The MSNBC host and Citizen board member sits down with journalist Melissa Chan and activist artist Badiucao to talk about their new graphic novel, authoritarianism, and activism

Listen

Ali Velshi Banned Book Club Reads You Must Take Part in Revolution

The MSNBC host and Citizen board member sits down with journalist Melissa Chan and activist artist Badiucao to talk about their new graphic novel, authoritarianism, and activism

What could America — and the world — look like in 2035?

When journalist Melissa Chan and activist artist Badiucao began work on their new dystopian graphic novel, You Must Take Part in Revolution, it was 2020, and they were asking themselves just that. In the world they envisioned, a proto-fascist America is at war with techno-authoritarian China. Taiwan is divided into two, and the threat of nuclear escalation looms. Chan and Badiucao sit down with Ali Velshi in today’s special edition of the Banned Book Club to explain why and how their work of fiction and art epitomizes the unofficial motto of Velshi Banned Book Club: reading as resistance. 

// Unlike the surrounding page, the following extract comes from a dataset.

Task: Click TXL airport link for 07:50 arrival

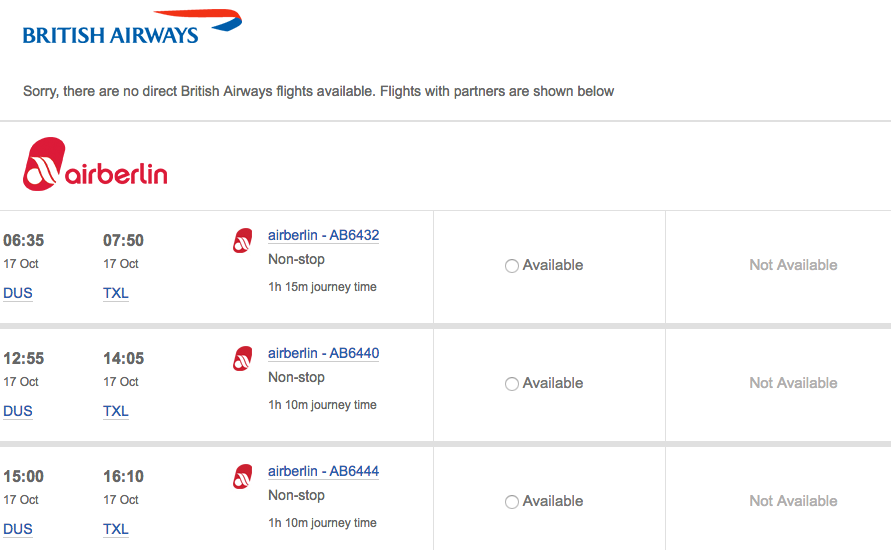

Chan and Badiucao have both experienced first-hand what an authoritarian government can do to threaten speech and stifle dissent. Chan was working as a correspondent in China for Al Jazeera English, covering land confiscation, so-called “black jails,” and corruption, when she was expelled in 2012. Prolific political cartoonist Badiucao remained anonymous to avoid persecution by the Chinese regime until he feared he had been exposed, and he unmasked himself to protect his family publicly.

You Must Take Part in Revolution reaches out directly to young people and others who are not versed in the threats to human rights, the complexities of current social issues, and the implications today’s authoritarian march has on our lives. Badiucao wants the book to “break the conventional audience circle. ”

Chan cites another vital theme in You Must Take Part in Revolution, which is essential for everyone who takes a stand against authoritarianism to understand.

“There’s a loneliness to being a dissident and an activist, there’s a toll, and the toll is very different depending on what you decide to do,” she explains. “Yes, you should stand up to authoritarianism, but each person decides how they will do so, and there is a concurrent cost to that.”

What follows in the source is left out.